Os italianos sempre me pareceram mestres na prestidigitação culinária. Se você está em Milão, por exemplo, e pede uma explicação sobre a salada do dia, invariavelmente ouvirá não a descrição do que a compõe, mas que se trata de uma “insalatina morbida, leggera, profumata...” com uma inflexão verbal que simula a revelação do óbvio.

O primeiro contato culinário com um restaurante se dá através do cardápio. São várias as suas formas e apresentações, mas o que está ali listado é a proposta de um contrato: você escolhe algo e é o que será servido.

Mas nem sempre o que está escrito corresponde à proposta clara de um contrato que regerá sua relação com a cozinha.
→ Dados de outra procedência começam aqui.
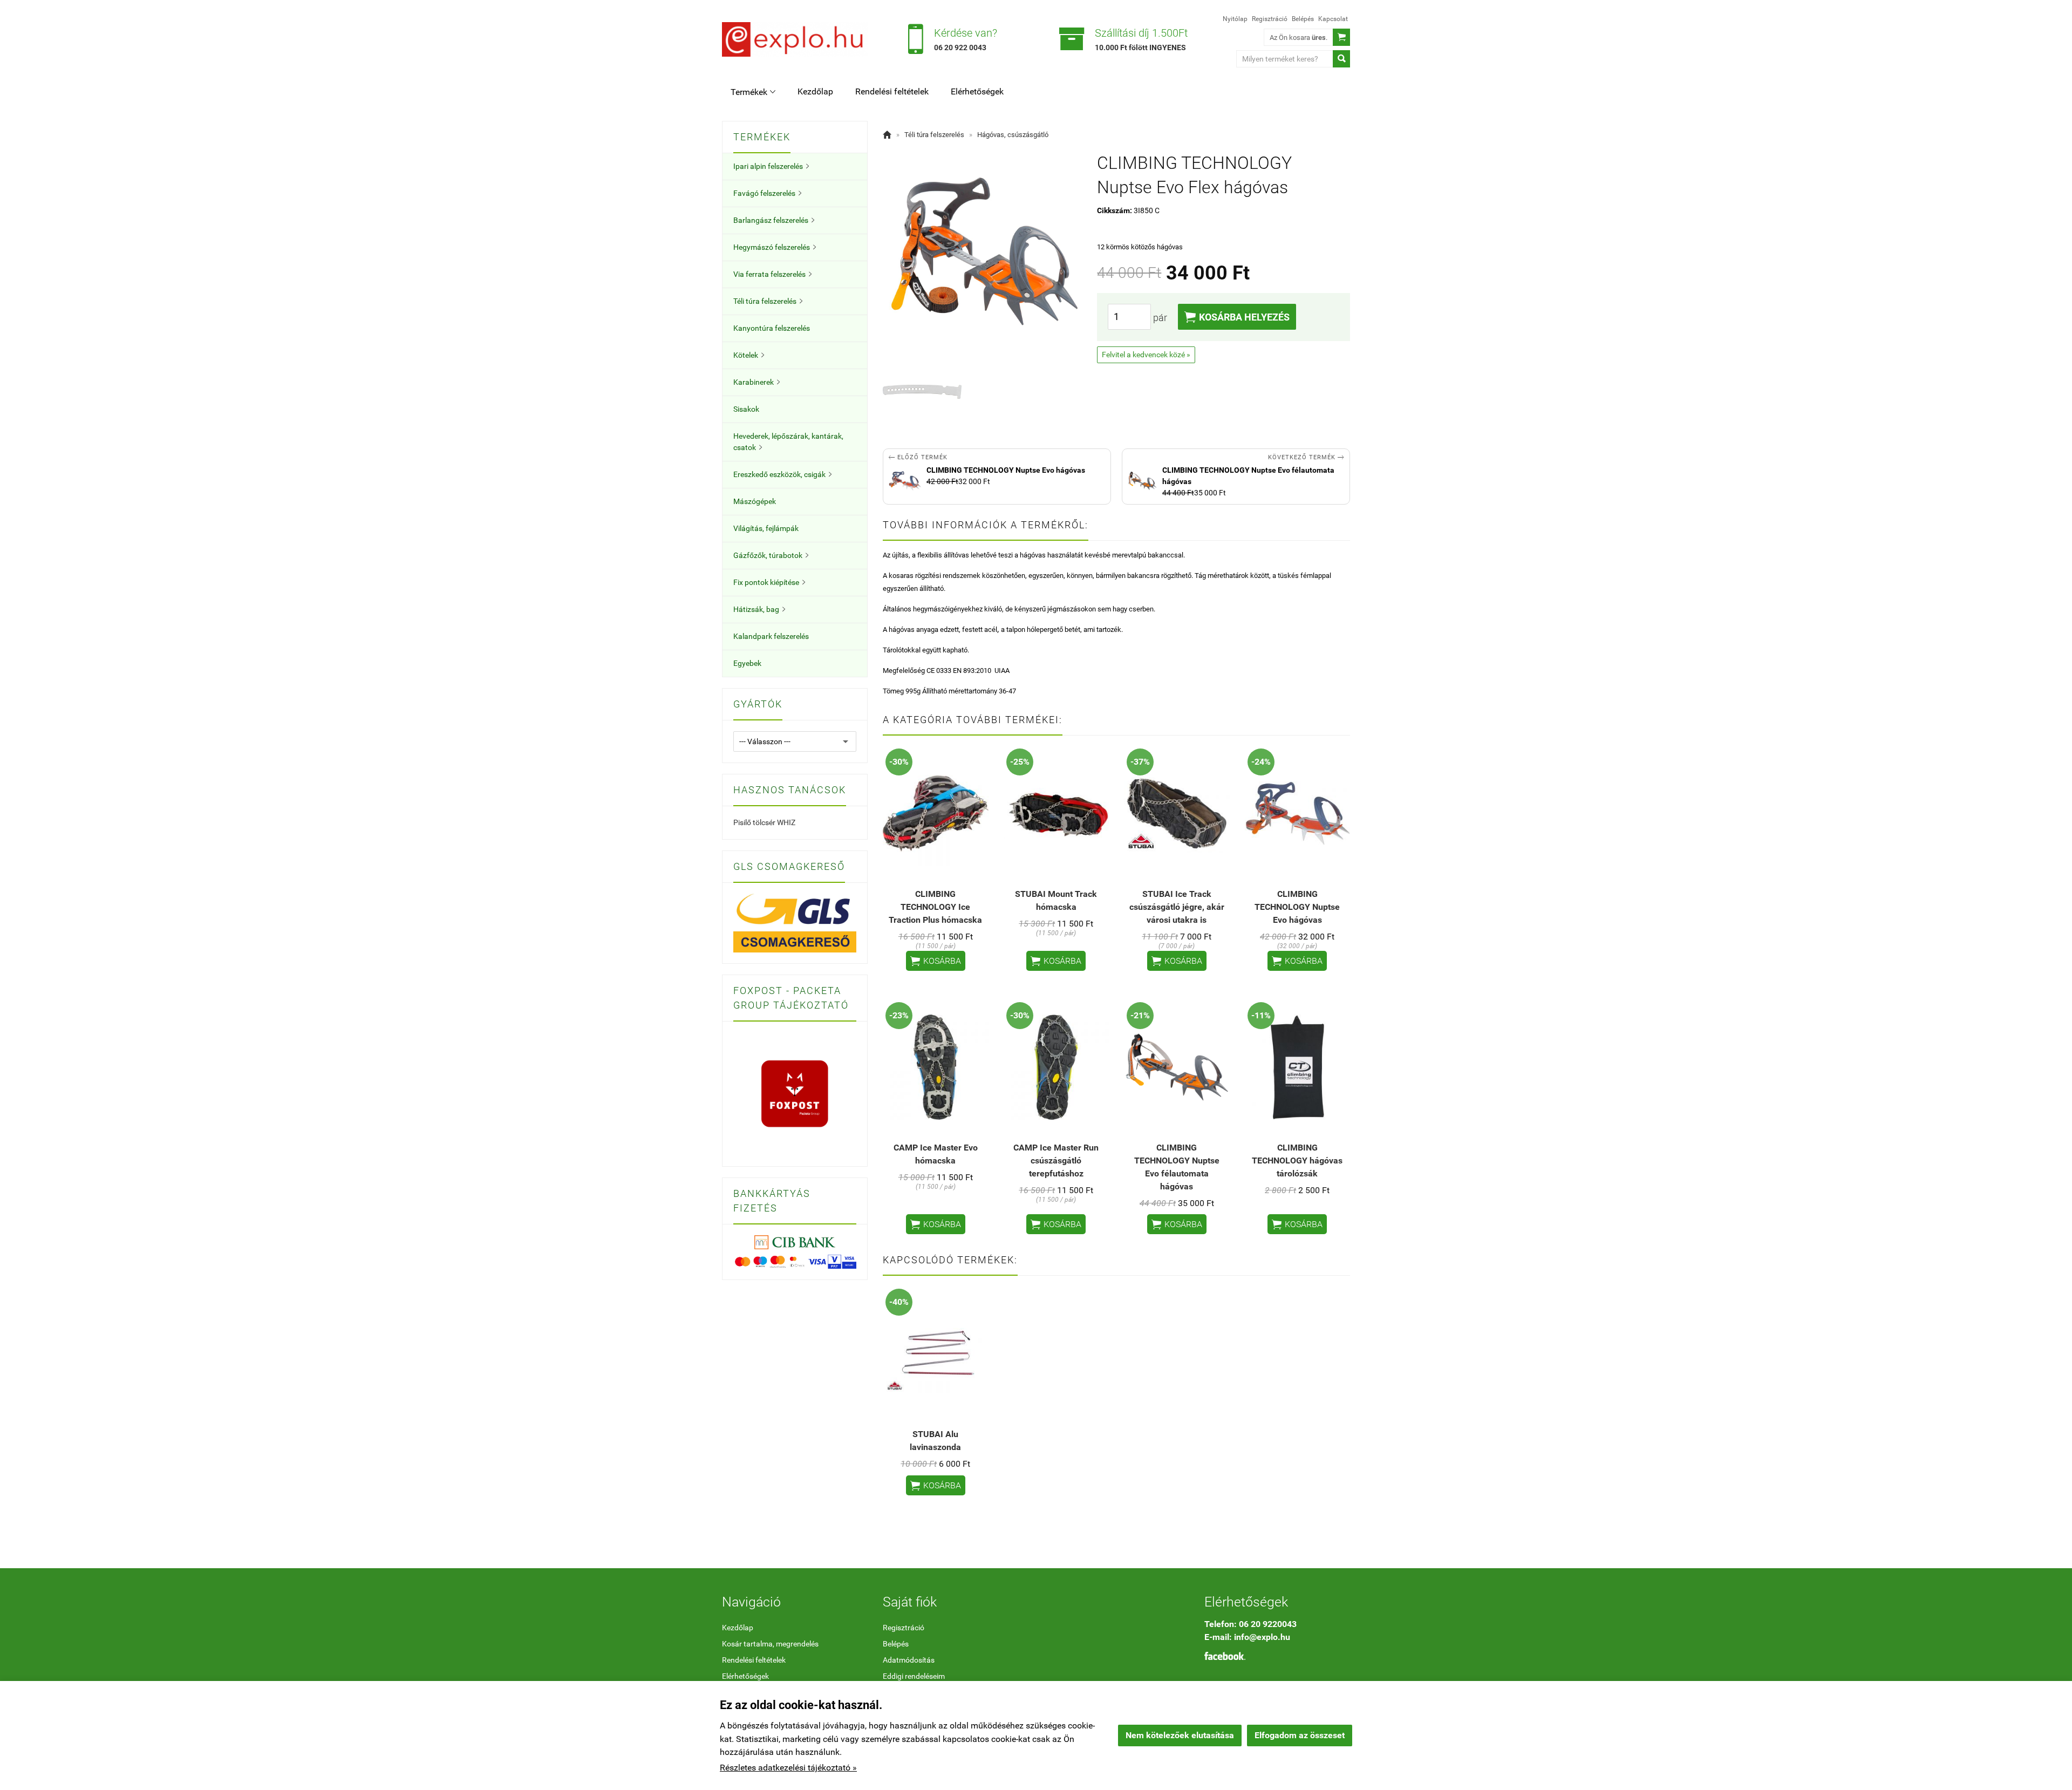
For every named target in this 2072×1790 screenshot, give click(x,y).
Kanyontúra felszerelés (771, 328)
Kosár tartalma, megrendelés (770, 1643)
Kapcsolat (1333, 19)
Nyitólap (1235, 19)
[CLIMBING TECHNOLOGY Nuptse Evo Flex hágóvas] (922, 391)
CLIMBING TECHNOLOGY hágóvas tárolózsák (1297, 1160)
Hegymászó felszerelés (774, 247)
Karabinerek (756, 382)
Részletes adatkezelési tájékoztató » (788, 1767)
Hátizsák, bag (759, 609)
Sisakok (746, 409)
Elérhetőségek (977, 91)
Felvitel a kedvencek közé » (1146, 354)
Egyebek (747, 663)
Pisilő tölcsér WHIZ (764, 822)
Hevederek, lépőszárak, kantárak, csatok (788, 442)
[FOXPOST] (794, 1093)
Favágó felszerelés (767, 193)
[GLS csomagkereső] (794, 922)
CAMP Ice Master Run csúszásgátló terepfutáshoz (1056, 1160)
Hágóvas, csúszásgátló (1012, 135)
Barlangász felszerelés (773, 220)
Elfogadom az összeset (1300, 1735)
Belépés (1303, 19)
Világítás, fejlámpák (766, 528)
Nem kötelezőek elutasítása (1180, 1735)
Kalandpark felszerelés (771, 636)
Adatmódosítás (909, 1660)
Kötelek (748, 355)
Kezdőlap (815, 91)
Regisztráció (1269, 19)
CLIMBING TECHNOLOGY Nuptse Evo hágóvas (1297, 907)
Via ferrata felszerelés (772, 274)
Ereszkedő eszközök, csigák (782, 474)
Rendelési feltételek (892, 91)
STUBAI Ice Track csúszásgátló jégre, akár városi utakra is (1176, 907)
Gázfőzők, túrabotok (770, 555)
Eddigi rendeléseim (914, 1676)
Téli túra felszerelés (767, 301)
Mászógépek (754, 501)
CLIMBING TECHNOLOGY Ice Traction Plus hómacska (935, 907)
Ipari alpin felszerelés (771, 166)
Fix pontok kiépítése (769, 582)
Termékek (753, 92)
Vou dar um exemplo que me chamou a atenção: a proposta de uma entrada que era um “carpaccio crocante”. Em seguida, uma salada caprese com “mozzarella crocante”.

Certo, as texturas crocantes (ou “crispy”, segundo o gosto do dono) estão na moda. Mas confesso que jamais imaginei o inusitado de um carpaccio assim. Nem uma mozzarella. E o garçon nos socorre e logo explica: carpaccio com um cone de massa crocante (frita ou assada, não sabe ao certo) e mozzarella empanada e frita.

Nada disso me atraiu. Para mim os conceitos de carpaccio e mozzarella não passam por crocâncias (mas fui levado a imaginar o carpaccio como uma espécie de mandiopã ou bacon frito). São coisas tão cristalinas na forma que não admitem se ajoelhar diante dos modismos, perdendo a clareza. Há algum tempo tínhamos o caso da “baixa temperatura” que Roberta Sudbrack ironizou “inventado” a “baixa temperatura caseira” e antitecnológica.

Os cardápios navegam num universo linguístico que seus autores supõem atraente porque sintonizado com o querer atual na medida em que incorporam palavras correntes de um léxico publicitário, gourmet, foodie, ou seja lá o terreno onde essas palavras se ancoram. É muito frequente, contudo, que os pratos elaborados na cozinha descolem dos conceitos apresentados como sua representação.

Queiramos ou não, palavras “da moda” introduzem ruídos na comunicação do que é canonicamente estabelecido, como um simples carpaccio, e um carpaccio adjetivado não deixará de ser um carpaccio-com-mais-alguma-coisa.


Mas no que “um plus a mais adicional” (sic) muda a natureza do carpaccio? Por acaso reforça o desejo por carpaccio, ou minimiza o carpaccio tornando atraente uma banalidade pelos seus adjetivos?

É claro que a reflexão em torno da arte de descrever, ou narrar, tem que partir da coisa a ser comunicada, e não da linguagem como armadilha para o leitor. E para tanto é preciso ter uma linguagem culinária clara que desafie a narrativa pelo seu inusitado. Partiu-se, no caso exemplificado, do contrário: as palavras existentes, de livre curso, conformam a coisa comestível. Acrescenta-se um “crocante” qualquer para inscrever o tradicional carpaccio, ou a macia mozzarella, no léxico in e assim, supostamente, na vida ultra-moderna da cozinha.

Já disseram que comemos cultura, ou comemos símbolos. Mas a sedução do palatável exige uma materialidade que vá ao encontro do desejo do comensal e, ai, as palavras podem auxiliar ou dificultar o entendimento mas jamais substitui-lo. No meu caso, o excesso de adjetivos só tem feito decepcionar diante da crua (ou cozida) realidade dos pratos.

As técnicas em mutação, o ruído do léxico publicitário, são os grandes responsáveis pela crescente incomunicação dos cardápios nos restaurantes que querem, a qualquer custo, seguir a moda sem de fato apresentar criações originais saídas da cozinha.

Seria muito útil se os donos de restaurantes não escrevessem cardápios como estão configurados em suas cabeças, mas admitissem que a linguagem tem suas manhas, suas armadilhas, e que dominá-las não é o mesmo que fritar um bife.

Deveriam fazer oficinas literárias, em vez de inventar coisas ininteligíveis que exigem explicações acessórias quase sempre decepcionantes. Afinal, nem todo mundo nasce ou se torna poeta quando precisa se comunicar com um público maior do que a sua família.